Nesta Copa do Mundo, além do Brasil, torço para os países da América Latina. E convido os leitores a fazê-lo também. Se o argumento de que somos todos latinos, apesar de a diferença de língua muitas vezes nos afastar dos demais países, não for suficiente, temos outros motivos.
Em primeiro lugar, como escreveu Idelber Avelar, a ideia de um Mundial de futebol foi impulsionada pela América do Sul, a partir do sucesso da seleção uruguaia nos anos que antecederam a primeira edição do torneio, em 1930.
Ao todo, as seleções sul-americanas já trouxeram para o continente dez troféus: Brasil em 1958, 1962, 1970, 1994 e 2002, Uruguai em 1930 e 1950 e Argentina em 1978, 1986 e 2022.
Para os que se atêm ao presente, aí vai outro argumento: o futebol brasileiro de hoje se beneficia, e muito, do talento de nossos vizinhos. Então, nada mais justo do que celebrá-los quando defendem suas seleções. Retribuir o que fazem pelos clubes.

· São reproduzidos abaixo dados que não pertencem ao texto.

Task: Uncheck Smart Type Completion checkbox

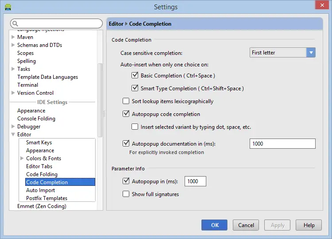Action: click(x=135, y=89)
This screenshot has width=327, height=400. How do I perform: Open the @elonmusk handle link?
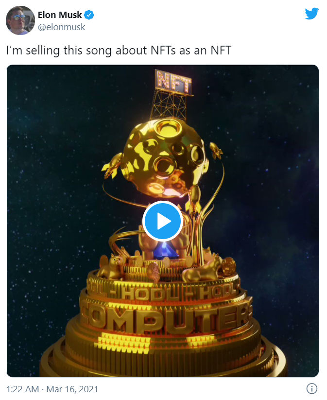coord(62,27)
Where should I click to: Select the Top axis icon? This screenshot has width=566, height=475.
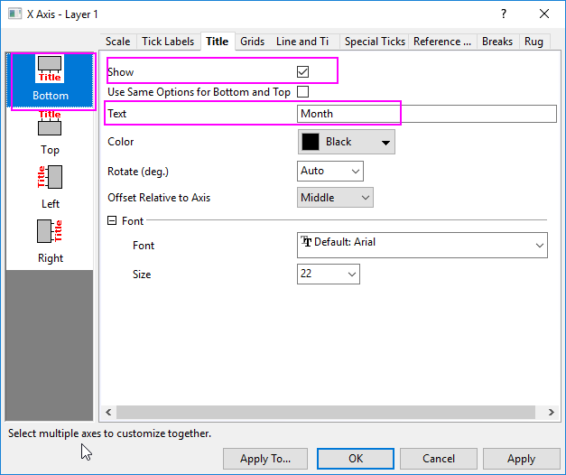tap(51, 132)
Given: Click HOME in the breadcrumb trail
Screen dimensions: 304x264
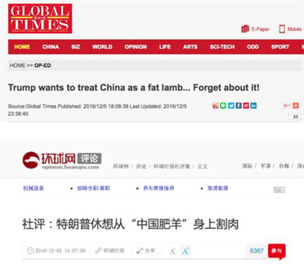Looking at the screenshot, I should 17,65.
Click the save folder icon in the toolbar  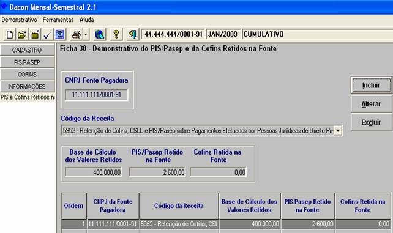point(35,34)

No Mundial deste ano, sete seleções, seis delas sul-americanas, têm jogadores que atuam no Campeonato Brasileiro, em um total de 32 atletas. O número de jogadores é recorde, segundo dados do Comitê Olímpico Internacional, ultrapassando a edição de 1974, com 27 convocados do campeonato nacional (22 na equipe brasileira).Agora, a distribuição está mais pulverizada. Brasil, Uruguai e Paraguai lideram o ranking, cada um com sete jogadores de clubes do Brasileirão.